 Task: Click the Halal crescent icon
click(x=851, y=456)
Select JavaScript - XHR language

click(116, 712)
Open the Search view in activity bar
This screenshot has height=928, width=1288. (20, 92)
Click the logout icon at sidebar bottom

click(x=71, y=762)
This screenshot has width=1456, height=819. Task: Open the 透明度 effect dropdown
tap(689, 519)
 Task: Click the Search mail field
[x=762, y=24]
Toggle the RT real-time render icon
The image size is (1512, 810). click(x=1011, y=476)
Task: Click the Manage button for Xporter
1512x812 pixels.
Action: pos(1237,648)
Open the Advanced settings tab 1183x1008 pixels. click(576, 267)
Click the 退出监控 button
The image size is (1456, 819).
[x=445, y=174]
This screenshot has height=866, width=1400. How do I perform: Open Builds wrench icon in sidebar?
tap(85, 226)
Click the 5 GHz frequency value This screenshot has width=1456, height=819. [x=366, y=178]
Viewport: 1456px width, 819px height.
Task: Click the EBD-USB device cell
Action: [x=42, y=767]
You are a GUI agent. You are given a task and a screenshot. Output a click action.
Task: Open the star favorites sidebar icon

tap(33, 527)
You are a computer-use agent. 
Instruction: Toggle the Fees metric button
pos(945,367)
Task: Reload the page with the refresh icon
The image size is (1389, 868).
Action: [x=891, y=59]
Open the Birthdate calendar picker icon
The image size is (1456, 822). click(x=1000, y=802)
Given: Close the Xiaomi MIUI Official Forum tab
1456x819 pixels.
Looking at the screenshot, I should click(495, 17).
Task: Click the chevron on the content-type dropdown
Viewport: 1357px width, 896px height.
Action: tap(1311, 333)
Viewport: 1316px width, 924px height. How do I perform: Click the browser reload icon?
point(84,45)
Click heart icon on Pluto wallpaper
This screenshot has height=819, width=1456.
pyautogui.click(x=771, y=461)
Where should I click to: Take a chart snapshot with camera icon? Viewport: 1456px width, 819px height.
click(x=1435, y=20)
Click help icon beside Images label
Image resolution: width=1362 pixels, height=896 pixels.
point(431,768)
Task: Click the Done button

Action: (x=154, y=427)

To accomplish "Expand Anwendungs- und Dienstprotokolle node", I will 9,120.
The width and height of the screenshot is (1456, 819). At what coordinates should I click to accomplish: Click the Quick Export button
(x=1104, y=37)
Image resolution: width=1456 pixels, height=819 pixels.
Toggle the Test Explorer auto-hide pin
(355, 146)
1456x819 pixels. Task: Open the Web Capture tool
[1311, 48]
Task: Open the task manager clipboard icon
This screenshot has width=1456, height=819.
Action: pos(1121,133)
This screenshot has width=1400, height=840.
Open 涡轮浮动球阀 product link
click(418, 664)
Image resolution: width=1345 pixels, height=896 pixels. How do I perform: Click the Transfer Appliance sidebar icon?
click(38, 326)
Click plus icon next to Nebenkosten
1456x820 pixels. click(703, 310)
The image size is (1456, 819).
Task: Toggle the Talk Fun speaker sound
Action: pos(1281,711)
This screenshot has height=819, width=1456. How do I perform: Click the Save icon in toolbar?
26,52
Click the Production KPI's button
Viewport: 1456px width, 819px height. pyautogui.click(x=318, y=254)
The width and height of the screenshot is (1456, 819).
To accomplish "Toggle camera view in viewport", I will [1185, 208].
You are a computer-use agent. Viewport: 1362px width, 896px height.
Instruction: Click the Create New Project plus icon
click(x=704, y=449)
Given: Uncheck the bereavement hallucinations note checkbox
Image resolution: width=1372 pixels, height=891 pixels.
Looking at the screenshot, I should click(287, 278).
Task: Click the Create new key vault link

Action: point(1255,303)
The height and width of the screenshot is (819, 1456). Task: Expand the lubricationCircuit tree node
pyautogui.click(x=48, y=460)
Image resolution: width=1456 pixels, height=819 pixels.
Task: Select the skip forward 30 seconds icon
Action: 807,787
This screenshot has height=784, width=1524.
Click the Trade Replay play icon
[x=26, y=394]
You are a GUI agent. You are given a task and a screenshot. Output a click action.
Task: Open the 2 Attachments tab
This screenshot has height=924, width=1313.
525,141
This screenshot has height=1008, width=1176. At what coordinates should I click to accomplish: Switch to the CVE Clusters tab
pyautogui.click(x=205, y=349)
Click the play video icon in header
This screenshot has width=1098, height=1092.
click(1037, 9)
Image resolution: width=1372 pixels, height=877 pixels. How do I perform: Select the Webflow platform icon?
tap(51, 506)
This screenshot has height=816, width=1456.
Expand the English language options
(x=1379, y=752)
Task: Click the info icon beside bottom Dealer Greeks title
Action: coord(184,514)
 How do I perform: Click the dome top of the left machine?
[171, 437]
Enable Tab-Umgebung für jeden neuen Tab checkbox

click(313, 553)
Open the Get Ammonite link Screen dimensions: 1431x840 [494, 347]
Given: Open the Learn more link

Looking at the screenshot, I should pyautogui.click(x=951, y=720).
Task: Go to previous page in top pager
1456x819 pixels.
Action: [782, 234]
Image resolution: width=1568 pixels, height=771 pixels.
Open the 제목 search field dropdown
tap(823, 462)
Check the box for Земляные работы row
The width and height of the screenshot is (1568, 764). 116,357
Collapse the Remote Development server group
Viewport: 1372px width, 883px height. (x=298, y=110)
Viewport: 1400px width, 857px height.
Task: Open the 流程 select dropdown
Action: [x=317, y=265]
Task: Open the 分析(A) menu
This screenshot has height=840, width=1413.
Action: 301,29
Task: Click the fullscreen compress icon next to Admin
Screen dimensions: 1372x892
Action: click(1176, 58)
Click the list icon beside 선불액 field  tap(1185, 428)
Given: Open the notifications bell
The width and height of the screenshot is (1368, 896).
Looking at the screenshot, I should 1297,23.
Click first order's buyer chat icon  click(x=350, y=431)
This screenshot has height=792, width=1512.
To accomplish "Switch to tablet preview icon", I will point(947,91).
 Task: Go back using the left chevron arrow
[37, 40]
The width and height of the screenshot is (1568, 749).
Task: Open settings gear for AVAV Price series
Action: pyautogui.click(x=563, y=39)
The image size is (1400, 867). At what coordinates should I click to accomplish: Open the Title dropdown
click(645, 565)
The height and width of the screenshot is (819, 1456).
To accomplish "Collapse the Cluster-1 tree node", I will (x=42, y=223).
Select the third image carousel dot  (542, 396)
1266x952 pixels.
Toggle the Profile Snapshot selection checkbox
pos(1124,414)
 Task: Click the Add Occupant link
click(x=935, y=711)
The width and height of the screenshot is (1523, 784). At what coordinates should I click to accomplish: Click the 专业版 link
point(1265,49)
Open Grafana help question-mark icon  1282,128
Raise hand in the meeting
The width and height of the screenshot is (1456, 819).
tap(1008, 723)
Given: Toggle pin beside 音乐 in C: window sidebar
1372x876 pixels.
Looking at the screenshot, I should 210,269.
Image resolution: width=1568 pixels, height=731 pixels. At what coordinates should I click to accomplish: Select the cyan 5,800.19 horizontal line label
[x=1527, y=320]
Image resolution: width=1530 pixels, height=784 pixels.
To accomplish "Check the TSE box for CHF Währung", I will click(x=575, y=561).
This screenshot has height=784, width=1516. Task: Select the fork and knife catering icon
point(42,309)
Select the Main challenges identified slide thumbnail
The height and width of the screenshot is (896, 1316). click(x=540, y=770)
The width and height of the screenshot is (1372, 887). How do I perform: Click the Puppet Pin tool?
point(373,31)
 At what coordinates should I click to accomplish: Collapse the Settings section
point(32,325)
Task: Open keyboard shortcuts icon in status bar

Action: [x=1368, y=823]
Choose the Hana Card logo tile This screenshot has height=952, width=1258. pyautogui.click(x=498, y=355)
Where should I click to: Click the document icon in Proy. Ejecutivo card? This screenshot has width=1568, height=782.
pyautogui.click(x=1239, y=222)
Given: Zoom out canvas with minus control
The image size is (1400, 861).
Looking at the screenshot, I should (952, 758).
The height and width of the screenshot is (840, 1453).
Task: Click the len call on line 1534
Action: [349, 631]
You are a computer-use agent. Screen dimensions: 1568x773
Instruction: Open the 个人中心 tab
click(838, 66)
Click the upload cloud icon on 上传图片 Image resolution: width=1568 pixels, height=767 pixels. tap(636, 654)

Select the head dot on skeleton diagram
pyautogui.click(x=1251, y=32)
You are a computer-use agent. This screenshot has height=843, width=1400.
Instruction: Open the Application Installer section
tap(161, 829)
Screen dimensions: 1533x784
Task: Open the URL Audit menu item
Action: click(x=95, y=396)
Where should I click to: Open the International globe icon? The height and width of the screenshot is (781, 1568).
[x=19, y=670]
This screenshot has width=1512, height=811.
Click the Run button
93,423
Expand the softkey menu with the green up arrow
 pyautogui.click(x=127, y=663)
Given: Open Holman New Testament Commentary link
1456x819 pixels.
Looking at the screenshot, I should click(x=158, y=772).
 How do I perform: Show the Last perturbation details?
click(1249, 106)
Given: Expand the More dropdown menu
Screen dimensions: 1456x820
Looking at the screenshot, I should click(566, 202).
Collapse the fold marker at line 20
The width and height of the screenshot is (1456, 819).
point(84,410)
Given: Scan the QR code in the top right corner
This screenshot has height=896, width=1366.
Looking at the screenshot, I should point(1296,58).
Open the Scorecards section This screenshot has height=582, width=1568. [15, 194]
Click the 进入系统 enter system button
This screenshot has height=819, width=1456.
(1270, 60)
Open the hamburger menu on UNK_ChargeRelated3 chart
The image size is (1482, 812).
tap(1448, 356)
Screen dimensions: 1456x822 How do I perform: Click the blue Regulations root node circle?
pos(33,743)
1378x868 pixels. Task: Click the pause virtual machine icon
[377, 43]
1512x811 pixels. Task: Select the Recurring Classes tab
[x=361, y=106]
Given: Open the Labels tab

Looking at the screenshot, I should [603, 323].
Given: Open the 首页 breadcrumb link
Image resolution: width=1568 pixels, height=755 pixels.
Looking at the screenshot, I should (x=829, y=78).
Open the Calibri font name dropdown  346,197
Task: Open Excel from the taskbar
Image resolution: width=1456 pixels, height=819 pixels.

++++

Whenever a line of the records holds the string "computer", pick it out and copy it.

You are a computer-use agent. 
You are a computer-use agent. Viewport: 1362px width, 896px height.
You are a computer-use agent. Screen dimensions: 1568x773
You are a computer-use agent. This screenshot has height=843, width=1400.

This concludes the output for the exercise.